== How to complete this task ==
Using the records below, repeat exactly the lines from the one holding "Image resolution: width=868 pixels, height=468" through the one holding "Click the magnifier", both ends included, and no others.

== Data section ==
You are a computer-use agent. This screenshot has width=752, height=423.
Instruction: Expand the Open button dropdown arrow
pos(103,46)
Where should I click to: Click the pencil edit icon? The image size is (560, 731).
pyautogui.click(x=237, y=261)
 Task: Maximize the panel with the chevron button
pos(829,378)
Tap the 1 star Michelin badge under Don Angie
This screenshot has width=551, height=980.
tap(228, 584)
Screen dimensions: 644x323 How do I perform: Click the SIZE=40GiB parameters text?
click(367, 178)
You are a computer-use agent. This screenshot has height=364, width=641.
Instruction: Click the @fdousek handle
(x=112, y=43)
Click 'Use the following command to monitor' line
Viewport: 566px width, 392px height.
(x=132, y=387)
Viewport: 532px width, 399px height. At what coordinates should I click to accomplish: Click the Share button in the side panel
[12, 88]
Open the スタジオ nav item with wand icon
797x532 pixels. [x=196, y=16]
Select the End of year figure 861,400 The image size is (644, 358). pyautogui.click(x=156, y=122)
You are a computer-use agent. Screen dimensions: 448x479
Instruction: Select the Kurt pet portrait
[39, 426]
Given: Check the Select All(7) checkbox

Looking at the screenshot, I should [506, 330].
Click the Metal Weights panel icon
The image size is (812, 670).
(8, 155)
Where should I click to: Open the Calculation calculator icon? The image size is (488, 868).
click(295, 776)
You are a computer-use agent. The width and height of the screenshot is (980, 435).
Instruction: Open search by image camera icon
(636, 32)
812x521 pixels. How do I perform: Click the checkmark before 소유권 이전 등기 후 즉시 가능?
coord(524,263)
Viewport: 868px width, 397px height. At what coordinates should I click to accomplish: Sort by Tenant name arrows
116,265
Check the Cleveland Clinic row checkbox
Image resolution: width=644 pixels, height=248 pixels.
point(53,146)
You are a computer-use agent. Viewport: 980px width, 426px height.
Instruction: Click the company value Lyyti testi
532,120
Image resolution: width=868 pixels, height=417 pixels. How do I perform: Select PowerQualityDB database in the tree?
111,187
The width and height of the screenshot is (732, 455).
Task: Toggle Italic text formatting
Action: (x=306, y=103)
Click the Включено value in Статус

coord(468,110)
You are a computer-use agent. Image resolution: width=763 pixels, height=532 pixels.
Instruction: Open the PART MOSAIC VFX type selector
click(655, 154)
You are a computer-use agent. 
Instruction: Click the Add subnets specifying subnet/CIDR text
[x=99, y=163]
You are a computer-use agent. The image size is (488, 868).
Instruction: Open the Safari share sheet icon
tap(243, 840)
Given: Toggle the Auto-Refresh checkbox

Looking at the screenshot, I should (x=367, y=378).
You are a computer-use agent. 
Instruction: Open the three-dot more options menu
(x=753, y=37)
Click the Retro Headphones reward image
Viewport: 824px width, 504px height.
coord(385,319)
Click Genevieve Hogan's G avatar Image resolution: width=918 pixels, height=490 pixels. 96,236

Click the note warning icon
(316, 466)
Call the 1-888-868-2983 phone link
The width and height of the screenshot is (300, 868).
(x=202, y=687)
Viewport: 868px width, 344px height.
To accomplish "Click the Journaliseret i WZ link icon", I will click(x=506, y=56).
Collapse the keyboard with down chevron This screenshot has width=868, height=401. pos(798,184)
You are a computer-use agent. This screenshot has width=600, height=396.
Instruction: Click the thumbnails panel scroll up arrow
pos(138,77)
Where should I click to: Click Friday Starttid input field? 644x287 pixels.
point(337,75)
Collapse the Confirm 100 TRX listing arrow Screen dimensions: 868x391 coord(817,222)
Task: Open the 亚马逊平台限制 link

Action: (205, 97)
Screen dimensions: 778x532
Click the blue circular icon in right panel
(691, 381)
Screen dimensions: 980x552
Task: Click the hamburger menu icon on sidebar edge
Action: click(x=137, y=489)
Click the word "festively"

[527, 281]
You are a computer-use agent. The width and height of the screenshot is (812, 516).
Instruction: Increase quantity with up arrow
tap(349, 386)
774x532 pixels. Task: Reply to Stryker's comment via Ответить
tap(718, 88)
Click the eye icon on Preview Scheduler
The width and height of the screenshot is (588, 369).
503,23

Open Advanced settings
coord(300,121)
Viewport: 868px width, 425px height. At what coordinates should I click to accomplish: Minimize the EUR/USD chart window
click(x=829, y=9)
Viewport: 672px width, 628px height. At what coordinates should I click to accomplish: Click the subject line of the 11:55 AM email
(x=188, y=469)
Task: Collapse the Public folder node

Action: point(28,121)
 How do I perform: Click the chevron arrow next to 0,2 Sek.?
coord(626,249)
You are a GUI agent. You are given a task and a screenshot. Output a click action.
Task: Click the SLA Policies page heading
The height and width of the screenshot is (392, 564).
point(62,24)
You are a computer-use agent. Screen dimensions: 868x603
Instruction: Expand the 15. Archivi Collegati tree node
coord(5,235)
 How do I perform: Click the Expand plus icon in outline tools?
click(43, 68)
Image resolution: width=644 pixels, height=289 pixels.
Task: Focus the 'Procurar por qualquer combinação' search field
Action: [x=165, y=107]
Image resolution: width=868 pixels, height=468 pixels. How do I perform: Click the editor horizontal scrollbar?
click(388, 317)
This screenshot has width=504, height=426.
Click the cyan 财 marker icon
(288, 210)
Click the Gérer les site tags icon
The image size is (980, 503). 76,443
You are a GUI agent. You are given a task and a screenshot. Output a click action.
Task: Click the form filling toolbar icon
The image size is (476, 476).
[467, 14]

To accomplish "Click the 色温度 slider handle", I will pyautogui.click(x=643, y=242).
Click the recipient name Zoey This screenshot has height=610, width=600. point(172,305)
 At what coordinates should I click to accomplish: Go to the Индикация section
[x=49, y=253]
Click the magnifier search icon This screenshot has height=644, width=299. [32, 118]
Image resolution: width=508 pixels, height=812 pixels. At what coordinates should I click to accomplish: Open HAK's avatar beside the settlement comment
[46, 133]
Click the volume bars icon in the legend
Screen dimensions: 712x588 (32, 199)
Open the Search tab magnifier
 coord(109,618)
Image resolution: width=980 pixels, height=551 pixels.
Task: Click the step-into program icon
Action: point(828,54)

== Written answer ==
Image resolution: width=868 pixels, height=468 pixels. How do I perform: Click the editor horizontal scrollbar?
click(388, 317)
This screenshot has width=504, height=426.
Click the cyan 财 marker icon
(288, 210)
Click the Gérer les site tags icon
The image size is (980, 503). 76,443
You are a GUI agent. You are given a task and a screenshot. Output a click action.
Task: Click the form filling toolbar icon
The image size is (476, 476).
[467, 14]

To accomplish "Click the 色温度 slider handle", I will pyautogui.click(x=643, y=242).
Click the recipient name Zoey This screenshot has height=610, width=600. point(172,305)
 At what coordinates should I click to accomplish: Go to the Индикация section
[x=49, y=253]
Click the magnifier search icon This screenshot has height=644, width=299. [32, 118]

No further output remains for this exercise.